Neel Chaudhry



Theatre Workshop to evolve the play

A Brief History of The Pantomimes is a fictional biography of a group of people who decided not to speak in their daily lives. The play is a reconstruction of their story - their means of living and communication, their interactions with the speaking world and the circumstances that isolated them. It presents scenes plucked out of their history, but apparently coloured by the perception and conjecture of their fictitious biographers.

Devised and developed by The First City Theatre Foundation through a six-week workshop with ten actors, A Brief History of The Pantomimes follows The Foundation's earlier productions (Mouse, Positions and Good Hands/Godspeed) in an effort to push the conventions of English theatre in India and present original stimulating work for the theatre audience in Delhi.

A few years ago, in Jaisalmer, Rajasthan, I observed a street scene. Some musicians sat together at the end of the day and shared a smoke. None of them said a word for the longest time. In the middle they smiled a little while observing a fight erupt between
street dogs. And then someone else joined them. It was immediately evident that he was an outsider. Something was spoken, everything changed body language, chemistry, the energy in the air. Very soon the musicians dispersed.  

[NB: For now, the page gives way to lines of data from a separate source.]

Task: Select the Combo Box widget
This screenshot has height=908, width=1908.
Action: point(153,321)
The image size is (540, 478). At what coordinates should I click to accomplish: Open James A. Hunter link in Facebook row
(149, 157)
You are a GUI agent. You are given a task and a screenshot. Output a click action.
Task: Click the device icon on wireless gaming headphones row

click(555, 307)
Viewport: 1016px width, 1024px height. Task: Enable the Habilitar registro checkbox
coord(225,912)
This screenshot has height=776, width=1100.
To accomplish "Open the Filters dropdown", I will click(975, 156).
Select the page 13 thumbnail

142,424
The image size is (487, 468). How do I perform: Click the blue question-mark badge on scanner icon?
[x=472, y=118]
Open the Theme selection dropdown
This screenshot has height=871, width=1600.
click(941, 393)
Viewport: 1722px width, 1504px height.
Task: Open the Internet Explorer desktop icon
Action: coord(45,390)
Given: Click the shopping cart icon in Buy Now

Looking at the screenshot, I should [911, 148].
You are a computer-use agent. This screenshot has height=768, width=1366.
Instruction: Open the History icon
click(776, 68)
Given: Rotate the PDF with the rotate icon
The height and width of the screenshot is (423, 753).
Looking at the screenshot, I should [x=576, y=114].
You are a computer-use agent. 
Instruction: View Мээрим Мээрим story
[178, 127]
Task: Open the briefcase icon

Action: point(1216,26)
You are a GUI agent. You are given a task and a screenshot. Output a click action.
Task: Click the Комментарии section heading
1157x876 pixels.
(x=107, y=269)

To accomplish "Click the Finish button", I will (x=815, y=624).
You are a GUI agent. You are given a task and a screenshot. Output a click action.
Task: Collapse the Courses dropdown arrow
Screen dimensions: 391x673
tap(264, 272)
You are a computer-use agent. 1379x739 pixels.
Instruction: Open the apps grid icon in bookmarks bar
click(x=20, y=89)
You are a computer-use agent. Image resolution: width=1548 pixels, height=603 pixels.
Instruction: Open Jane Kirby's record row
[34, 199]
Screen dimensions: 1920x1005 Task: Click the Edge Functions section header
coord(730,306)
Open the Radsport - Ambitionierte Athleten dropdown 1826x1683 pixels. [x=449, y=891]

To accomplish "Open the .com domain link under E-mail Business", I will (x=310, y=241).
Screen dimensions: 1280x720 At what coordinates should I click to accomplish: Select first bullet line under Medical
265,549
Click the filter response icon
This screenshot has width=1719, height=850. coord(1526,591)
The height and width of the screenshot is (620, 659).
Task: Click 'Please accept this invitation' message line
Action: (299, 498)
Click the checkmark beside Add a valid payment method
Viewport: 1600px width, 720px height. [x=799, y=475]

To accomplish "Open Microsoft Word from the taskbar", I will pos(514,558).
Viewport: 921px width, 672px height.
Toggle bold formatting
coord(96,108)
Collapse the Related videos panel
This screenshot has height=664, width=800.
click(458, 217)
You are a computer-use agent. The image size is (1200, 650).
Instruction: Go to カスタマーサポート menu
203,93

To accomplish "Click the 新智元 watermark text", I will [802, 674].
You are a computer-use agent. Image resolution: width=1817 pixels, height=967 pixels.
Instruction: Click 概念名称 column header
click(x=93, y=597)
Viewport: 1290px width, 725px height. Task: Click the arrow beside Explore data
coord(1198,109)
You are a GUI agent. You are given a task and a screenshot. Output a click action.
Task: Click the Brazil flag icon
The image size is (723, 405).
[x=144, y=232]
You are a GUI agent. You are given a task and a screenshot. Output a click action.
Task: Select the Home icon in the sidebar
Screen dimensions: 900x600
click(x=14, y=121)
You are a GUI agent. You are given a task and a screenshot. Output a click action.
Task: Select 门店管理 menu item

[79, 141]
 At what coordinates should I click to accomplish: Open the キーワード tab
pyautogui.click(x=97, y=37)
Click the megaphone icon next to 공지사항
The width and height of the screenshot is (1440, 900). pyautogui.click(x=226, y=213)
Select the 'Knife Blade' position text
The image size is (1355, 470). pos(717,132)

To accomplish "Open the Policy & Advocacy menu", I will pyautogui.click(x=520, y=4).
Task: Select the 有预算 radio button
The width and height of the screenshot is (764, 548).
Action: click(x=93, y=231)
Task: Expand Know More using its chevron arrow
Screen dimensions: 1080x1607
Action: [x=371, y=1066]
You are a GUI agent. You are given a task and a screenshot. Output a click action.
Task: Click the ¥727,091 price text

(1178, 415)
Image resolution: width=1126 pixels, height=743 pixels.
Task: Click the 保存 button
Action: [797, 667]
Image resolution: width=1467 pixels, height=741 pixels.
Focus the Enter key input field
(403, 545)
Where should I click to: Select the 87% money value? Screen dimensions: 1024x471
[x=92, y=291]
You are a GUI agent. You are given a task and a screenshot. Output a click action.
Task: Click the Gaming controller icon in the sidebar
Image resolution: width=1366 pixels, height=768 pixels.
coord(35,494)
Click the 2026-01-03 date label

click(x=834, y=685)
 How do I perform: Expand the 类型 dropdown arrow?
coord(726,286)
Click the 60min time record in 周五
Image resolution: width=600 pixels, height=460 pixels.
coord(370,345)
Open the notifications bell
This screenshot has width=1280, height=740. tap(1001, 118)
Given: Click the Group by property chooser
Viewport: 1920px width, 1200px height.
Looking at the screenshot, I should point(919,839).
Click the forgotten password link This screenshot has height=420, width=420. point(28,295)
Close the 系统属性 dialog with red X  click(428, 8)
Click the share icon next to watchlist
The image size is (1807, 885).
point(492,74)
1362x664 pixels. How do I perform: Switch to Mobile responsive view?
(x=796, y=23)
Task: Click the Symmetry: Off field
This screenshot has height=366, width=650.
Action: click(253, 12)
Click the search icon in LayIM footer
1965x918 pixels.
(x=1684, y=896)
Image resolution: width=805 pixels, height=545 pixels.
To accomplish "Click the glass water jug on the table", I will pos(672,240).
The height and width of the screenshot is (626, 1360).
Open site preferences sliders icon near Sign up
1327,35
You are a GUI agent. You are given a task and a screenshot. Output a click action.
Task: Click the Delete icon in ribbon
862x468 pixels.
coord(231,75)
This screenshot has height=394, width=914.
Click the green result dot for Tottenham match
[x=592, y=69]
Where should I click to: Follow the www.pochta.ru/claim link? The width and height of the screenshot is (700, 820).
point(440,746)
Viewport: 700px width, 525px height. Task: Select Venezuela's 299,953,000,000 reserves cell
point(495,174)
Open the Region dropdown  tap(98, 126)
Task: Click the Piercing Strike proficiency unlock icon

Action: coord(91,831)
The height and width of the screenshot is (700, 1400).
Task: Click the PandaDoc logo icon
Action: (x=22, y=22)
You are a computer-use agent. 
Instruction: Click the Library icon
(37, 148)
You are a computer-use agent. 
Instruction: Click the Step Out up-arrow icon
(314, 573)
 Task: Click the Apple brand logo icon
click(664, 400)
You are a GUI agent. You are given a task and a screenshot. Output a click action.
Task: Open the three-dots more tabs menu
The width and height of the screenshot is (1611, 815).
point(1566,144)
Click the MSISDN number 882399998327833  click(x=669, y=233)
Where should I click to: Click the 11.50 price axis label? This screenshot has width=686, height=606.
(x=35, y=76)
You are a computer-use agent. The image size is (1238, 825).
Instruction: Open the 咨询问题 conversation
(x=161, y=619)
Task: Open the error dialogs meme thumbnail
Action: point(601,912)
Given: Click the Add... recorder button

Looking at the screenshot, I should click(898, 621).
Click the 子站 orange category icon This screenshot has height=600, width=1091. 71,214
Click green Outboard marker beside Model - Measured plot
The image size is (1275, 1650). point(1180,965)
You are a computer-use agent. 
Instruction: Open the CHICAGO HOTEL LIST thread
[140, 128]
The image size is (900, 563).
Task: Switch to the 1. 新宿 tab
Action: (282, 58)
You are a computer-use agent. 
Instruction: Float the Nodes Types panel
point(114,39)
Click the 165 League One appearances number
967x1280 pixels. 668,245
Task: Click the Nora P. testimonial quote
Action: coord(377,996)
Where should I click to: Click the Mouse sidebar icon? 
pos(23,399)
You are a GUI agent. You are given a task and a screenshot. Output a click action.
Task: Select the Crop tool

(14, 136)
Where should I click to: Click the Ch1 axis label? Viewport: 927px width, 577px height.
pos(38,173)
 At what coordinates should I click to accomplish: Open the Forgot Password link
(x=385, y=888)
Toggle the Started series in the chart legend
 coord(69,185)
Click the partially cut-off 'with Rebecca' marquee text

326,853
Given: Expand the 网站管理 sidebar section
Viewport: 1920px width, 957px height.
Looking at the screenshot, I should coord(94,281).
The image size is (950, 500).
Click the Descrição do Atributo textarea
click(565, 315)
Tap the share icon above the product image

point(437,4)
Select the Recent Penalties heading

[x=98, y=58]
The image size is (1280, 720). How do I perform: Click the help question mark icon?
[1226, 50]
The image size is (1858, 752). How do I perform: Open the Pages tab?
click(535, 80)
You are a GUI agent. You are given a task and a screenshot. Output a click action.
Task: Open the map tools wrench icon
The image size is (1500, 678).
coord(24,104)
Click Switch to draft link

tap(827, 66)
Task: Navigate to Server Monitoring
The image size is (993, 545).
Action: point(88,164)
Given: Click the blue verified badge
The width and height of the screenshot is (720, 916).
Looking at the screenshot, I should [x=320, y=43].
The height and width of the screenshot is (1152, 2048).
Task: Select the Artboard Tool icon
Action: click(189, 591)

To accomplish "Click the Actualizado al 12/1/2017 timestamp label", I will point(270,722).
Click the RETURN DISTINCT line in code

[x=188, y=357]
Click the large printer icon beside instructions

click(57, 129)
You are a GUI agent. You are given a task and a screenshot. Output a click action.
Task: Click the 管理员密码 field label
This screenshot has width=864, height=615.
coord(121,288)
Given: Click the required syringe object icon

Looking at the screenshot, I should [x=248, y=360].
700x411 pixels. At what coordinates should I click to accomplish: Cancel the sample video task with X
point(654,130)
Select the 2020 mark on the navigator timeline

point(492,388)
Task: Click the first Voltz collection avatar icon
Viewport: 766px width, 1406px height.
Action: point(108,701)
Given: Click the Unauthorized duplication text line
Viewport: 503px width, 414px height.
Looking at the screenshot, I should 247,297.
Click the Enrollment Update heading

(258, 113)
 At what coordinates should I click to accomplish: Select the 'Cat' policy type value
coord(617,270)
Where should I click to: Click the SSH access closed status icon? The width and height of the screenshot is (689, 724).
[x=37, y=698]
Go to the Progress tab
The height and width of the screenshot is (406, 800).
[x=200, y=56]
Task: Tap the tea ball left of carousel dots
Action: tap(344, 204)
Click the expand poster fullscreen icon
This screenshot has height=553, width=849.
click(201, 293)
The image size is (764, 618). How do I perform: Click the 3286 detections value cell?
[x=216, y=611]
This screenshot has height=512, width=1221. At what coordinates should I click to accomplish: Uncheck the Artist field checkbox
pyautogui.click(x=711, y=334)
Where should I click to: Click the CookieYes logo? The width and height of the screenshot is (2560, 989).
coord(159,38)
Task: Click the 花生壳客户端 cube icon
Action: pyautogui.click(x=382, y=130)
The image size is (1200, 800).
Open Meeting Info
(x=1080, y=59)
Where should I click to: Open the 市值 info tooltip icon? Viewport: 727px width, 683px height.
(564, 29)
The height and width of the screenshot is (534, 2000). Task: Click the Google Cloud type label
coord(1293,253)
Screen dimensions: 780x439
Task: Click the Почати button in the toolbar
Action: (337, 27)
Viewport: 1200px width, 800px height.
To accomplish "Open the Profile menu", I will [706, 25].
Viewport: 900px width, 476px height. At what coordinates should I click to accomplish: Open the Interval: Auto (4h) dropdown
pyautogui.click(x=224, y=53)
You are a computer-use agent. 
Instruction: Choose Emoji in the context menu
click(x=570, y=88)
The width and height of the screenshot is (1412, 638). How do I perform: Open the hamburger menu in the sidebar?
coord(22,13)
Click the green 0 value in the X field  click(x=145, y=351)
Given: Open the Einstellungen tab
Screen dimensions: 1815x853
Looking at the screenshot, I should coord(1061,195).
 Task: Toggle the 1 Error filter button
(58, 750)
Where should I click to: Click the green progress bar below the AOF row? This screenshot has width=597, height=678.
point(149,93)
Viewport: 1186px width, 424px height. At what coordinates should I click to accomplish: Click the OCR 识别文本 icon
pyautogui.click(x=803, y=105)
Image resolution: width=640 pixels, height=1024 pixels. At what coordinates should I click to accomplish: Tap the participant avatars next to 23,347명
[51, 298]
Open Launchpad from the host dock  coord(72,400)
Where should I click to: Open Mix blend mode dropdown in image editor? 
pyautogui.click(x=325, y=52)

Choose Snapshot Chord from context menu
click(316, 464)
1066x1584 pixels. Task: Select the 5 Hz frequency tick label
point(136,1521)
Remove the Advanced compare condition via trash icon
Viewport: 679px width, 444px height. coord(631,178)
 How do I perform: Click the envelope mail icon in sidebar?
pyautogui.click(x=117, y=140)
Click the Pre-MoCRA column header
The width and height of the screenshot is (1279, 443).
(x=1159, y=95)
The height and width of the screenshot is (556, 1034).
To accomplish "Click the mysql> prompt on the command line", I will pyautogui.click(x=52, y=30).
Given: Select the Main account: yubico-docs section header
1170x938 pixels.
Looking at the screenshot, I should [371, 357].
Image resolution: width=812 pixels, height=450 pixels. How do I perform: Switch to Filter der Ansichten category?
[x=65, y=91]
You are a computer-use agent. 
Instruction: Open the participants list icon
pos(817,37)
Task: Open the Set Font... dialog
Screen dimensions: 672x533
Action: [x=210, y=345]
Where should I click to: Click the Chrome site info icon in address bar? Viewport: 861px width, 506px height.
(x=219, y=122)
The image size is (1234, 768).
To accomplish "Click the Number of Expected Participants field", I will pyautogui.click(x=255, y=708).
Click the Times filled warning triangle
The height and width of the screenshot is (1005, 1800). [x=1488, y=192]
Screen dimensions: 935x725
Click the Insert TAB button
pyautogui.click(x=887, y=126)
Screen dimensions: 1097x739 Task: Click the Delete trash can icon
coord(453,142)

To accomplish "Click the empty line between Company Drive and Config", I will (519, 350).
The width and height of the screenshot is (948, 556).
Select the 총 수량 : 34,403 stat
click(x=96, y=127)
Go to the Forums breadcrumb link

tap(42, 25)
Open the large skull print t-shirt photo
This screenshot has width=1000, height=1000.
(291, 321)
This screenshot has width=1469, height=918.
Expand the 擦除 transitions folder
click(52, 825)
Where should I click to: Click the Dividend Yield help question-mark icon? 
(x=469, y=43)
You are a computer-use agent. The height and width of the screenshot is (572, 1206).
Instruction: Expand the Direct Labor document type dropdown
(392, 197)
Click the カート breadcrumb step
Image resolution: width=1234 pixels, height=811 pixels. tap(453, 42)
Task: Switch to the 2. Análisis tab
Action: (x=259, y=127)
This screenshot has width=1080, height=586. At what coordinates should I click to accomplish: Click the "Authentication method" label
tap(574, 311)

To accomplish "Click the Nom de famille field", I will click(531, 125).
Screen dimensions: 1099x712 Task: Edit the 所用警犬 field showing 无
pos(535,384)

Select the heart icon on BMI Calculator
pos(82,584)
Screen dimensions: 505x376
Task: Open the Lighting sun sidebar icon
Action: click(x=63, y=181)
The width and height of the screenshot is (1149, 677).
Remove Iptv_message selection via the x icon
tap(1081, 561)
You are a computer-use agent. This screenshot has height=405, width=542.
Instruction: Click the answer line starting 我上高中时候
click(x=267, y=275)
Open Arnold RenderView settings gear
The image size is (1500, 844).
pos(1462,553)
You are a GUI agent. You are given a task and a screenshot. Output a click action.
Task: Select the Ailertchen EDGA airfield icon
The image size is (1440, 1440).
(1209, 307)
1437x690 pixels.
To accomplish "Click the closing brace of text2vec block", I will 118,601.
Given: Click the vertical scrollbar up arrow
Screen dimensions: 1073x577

While working on The First City Theatre Foundation's first original production, Positions, I initially had the idea to enforce a 'silence' on the actors, at least as far as dialogue went. Due to the structure and logistics of that play, the idea was eventually dropped but the possibilities lingered what must it be like to perform or indeed watch a play without dialogue between characters where performance and communication are solely explored through the body (gesture and movement) and the rest of the theatrical apparatus sound, music, light. Also could this at all be possible without stylisation? Stylisation is perhaps too convenient an exercise. And what sort of content would be right for such a form? Of course, I am sure these questions have been posed and answered before but not by me, or indeed by my peers on the Delhi theatre circuit. Most of the theatre we watch in the city is verbose (bedroom farces) or overtly stylised (Erendira), or both (most productions of Shakespeare) ... Is there an alternative?  

I began to find answers in conceiving a story in which the subject related very directly to the form I wanted to explore, or was the form, in fact a story about a fictional group of people who do not speak at all. Playfully referred to as 'The Pantomimes' in the play, this group would not be defined as a sect, cult or religion. In fact, the reasons for their enforced silence should necessarily remain a mystery through the play. The narrative would be a curiosity into how they live and interact in the speaking world, the situations that make sense of their existence, and those that ultimately reveal the irrationality of their position and hurl them towards extinction.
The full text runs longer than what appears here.